Items from a dataset
· · · ·
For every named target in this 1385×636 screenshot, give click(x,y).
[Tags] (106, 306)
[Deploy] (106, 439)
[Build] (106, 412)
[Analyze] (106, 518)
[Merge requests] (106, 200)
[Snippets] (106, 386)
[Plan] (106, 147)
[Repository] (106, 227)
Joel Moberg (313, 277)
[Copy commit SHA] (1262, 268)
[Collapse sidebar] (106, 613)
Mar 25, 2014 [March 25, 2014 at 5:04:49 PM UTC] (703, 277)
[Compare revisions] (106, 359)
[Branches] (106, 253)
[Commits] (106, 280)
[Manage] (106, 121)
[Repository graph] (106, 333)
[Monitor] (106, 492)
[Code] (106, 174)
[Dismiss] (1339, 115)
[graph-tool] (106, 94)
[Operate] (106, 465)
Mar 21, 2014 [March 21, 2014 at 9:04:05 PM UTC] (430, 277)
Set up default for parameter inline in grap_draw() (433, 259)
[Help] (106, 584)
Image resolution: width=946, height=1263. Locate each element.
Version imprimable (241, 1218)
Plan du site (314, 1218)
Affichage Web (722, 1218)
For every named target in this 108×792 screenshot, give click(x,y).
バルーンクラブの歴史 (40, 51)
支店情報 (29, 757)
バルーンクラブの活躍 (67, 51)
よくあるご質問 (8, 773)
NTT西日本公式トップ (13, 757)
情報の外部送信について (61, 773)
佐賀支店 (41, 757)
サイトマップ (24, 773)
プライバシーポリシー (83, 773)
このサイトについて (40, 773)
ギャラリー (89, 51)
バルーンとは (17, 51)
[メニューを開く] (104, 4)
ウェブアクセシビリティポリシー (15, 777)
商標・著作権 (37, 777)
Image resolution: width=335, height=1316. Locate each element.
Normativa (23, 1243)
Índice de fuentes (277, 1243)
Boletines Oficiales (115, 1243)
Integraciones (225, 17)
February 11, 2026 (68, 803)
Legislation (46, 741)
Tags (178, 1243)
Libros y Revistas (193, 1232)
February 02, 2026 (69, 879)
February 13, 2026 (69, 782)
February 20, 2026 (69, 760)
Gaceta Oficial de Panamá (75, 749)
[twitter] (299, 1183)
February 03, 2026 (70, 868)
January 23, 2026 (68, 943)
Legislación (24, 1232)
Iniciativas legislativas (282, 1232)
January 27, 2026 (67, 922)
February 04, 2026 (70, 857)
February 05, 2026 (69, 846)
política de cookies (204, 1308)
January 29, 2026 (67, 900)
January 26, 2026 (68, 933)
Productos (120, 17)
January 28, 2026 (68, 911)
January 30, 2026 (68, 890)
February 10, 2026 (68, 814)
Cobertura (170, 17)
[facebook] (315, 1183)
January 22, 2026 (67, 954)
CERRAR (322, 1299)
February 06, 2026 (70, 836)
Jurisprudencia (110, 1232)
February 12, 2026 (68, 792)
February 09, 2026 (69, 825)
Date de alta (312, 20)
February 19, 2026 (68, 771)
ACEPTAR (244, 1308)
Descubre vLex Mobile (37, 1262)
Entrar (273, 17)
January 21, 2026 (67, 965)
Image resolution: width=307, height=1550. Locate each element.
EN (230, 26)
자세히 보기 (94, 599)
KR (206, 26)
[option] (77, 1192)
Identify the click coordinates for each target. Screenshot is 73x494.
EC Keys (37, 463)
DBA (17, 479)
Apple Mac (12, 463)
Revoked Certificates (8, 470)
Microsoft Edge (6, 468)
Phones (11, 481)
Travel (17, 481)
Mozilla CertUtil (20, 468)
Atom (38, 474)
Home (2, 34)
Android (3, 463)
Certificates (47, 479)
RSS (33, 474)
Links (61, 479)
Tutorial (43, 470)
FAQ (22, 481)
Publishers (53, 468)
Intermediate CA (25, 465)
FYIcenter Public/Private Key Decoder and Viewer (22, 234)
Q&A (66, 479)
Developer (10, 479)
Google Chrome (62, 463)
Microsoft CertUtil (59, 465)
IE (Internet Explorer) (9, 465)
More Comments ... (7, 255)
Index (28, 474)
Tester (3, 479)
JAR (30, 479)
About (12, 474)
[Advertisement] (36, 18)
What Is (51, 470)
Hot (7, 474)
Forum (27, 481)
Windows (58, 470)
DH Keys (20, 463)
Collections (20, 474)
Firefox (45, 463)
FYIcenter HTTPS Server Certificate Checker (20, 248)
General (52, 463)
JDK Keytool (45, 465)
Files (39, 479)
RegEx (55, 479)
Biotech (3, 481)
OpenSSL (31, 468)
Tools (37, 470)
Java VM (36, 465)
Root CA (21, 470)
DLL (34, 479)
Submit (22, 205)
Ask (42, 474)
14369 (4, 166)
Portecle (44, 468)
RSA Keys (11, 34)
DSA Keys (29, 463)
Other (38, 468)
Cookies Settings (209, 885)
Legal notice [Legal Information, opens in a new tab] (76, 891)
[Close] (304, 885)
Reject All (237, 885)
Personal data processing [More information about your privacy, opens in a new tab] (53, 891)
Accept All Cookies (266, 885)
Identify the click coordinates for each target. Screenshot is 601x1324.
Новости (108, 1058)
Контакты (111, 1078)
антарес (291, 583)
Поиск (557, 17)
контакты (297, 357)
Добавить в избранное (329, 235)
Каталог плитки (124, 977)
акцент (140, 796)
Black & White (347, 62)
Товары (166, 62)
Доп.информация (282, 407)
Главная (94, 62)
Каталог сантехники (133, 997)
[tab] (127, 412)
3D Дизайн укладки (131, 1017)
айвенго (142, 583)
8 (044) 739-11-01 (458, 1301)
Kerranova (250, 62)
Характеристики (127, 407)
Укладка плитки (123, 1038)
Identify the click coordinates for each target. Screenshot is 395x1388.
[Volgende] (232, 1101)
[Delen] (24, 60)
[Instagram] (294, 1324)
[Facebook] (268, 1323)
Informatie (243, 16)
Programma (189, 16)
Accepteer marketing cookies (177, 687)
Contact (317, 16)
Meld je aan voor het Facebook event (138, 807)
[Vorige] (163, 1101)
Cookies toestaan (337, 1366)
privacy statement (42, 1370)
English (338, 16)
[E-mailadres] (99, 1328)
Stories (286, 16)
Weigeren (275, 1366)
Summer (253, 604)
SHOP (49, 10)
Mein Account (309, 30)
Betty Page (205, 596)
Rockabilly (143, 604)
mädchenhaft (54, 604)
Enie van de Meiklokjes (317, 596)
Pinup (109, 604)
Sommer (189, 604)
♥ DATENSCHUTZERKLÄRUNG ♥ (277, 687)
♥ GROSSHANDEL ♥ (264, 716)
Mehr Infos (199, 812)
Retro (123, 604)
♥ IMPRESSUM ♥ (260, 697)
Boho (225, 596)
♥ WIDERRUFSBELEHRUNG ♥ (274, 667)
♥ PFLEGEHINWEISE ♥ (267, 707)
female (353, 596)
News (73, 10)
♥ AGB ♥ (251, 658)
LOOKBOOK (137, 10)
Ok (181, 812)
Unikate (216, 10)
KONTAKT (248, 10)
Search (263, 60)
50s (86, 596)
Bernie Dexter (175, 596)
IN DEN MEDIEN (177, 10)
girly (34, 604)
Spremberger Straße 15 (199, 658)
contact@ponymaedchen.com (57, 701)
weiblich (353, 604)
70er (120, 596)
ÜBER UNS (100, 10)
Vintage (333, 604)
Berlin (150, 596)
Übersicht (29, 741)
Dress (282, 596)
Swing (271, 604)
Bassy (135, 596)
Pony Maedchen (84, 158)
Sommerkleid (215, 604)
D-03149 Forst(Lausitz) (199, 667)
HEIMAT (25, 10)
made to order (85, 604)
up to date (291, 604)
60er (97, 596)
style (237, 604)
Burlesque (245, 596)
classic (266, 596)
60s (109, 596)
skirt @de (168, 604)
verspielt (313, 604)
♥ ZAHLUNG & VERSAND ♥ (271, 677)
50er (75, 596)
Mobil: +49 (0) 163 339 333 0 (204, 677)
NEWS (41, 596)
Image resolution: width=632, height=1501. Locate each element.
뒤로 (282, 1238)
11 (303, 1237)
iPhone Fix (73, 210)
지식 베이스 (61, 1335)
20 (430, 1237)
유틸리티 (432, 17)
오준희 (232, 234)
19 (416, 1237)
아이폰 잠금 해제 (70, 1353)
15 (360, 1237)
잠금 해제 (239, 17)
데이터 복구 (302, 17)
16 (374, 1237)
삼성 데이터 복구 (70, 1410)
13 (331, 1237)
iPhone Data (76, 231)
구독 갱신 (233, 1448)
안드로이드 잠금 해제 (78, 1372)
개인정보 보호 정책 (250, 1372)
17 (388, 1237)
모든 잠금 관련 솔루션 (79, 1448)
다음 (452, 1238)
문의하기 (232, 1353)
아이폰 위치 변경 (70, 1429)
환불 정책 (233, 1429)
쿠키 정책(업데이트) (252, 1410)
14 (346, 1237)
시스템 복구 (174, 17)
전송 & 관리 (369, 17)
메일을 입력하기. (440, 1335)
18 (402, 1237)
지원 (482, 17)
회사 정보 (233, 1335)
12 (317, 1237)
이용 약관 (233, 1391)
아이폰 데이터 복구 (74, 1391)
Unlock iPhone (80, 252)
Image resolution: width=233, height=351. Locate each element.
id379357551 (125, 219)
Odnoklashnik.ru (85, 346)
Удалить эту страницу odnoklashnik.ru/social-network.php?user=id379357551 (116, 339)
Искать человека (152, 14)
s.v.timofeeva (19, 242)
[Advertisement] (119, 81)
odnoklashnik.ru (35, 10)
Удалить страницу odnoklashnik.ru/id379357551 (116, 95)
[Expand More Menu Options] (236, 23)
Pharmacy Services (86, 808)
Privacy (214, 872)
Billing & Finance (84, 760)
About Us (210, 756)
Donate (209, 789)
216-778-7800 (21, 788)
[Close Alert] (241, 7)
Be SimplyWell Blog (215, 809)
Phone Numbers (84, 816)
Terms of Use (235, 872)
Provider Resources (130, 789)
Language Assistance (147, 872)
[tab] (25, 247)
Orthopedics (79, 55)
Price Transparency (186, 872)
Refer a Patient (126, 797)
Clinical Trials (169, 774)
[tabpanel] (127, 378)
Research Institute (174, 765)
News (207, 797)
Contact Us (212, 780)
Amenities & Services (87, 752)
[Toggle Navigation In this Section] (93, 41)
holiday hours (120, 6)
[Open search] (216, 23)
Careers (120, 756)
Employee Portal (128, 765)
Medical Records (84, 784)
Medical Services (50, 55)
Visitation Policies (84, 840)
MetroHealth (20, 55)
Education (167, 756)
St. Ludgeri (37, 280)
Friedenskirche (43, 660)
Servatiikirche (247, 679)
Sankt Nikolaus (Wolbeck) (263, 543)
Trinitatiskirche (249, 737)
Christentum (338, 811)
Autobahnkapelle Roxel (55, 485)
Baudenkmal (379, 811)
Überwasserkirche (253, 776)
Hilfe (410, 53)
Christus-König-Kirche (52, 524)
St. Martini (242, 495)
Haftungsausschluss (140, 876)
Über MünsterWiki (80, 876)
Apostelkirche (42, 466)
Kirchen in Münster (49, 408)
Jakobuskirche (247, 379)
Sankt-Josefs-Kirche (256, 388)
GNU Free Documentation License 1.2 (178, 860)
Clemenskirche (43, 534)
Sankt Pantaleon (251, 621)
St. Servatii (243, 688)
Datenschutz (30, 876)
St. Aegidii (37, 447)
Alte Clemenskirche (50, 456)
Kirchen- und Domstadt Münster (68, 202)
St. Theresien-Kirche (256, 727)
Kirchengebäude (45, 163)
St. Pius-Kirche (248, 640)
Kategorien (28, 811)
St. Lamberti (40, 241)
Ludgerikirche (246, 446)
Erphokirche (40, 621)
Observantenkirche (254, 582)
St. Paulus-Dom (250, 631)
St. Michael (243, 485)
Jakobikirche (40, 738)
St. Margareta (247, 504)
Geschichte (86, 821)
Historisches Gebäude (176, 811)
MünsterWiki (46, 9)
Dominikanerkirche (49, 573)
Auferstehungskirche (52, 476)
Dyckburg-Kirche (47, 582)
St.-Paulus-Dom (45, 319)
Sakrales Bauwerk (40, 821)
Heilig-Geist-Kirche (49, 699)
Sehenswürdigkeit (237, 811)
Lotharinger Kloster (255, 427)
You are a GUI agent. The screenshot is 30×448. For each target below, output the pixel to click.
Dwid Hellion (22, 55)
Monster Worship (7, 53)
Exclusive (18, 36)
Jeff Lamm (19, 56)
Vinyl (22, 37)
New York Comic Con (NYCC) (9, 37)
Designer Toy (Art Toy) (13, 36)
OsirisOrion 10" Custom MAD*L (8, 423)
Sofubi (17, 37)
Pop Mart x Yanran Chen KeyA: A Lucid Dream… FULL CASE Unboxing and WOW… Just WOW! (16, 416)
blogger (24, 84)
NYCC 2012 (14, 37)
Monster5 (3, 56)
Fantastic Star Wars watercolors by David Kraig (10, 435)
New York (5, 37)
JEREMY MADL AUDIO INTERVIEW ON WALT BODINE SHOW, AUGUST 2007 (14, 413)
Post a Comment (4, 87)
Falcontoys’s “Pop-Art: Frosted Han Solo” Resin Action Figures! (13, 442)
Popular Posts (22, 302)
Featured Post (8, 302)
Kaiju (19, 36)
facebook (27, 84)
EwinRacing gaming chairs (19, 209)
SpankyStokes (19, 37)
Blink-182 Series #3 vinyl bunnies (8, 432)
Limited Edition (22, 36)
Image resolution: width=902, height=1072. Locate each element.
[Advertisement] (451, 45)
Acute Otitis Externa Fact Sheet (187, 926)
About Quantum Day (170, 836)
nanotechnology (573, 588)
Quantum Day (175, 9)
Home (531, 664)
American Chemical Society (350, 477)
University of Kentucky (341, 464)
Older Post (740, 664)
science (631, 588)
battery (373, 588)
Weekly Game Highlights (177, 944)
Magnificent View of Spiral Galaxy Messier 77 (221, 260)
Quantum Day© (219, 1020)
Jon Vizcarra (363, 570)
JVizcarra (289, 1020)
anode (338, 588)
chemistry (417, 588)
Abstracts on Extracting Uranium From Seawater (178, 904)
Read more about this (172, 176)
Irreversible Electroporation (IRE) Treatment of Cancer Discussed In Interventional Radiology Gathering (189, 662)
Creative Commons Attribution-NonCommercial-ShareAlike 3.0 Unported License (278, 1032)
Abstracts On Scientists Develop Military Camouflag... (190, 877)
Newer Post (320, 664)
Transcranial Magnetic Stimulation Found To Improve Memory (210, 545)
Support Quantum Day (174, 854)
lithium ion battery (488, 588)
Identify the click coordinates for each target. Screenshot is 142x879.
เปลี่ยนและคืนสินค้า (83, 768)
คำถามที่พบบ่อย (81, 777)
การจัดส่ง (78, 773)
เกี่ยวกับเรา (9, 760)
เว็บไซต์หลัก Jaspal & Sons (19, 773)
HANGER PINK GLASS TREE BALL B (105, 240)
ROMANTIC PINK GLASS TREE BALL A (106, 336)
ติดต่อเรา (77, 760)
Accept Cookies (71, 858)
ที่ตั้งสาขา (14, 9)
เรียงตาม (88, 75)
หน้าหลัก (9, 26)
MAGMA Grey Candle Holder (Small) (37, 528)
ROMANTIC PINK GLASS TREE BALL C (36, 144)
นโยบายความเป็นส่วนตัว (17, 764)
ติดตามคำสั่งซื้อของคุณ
· · · ·
**Task statement:**
Render the items from the line containing "Weekly Game Highlights (177, 944)" through the line containing "เกี่ยวกับเรา (9, 760)" as a Markdown table with the columns "Row" and "Line", numbering each row and omitting blank lines.

**Answer for the task:**
| Row | Line |
|---|---|
| 1 | Weekly Game Highlights (177, 944) |
| 2 | Magnificent View of Spiral Galaxy Messier 77 (221, 260) |
| 3 | Quantum Day© (219, 1020) |
| 4 | Jon Vizcarra (363, 570) |
| 5 | JVizcarra (289, 1020) |
| 6 | anode (338, 588) |
| 7 | chemistry (417, 588) |
| 8 | Abstracts on Extracting Uranium From Seawater (178, 904) |
| 9 | Read more about this (172, 176) |
| 10 | Irreversible Electroporation (IRE) Treatment of Cancer Discussed In Interventional Radiology Gathering (189, 662) |
| 11 | Creative Commons Attribution-NonCommercial-ShareAlike 3.0 Unported License (278, 1032) |
| 12 | Abstracts On Scientists Develop Military Camouflag... (190, 877) |
| 13 | Newer Post (320, 664) |
| 14 | Transcranial Magnetic Stimulation Found To Improve Memory (210, 545) |
| 15 | Support Quantum Day (174, 854) |
| 16 | lithium ion battery (488, 588) |
| 17 | Identify the click coordinates for each target. Screenshot is 142x879. |
| 18 | เปลี่ยนและคืนสินค้า (83, 768) |
| 19 | คำถามที่พบบ่อย (81, 777) |
| 20 | การจัดส่ง (78, 773) |
| 21 | เกี่ยวกับเรา (9, 760) |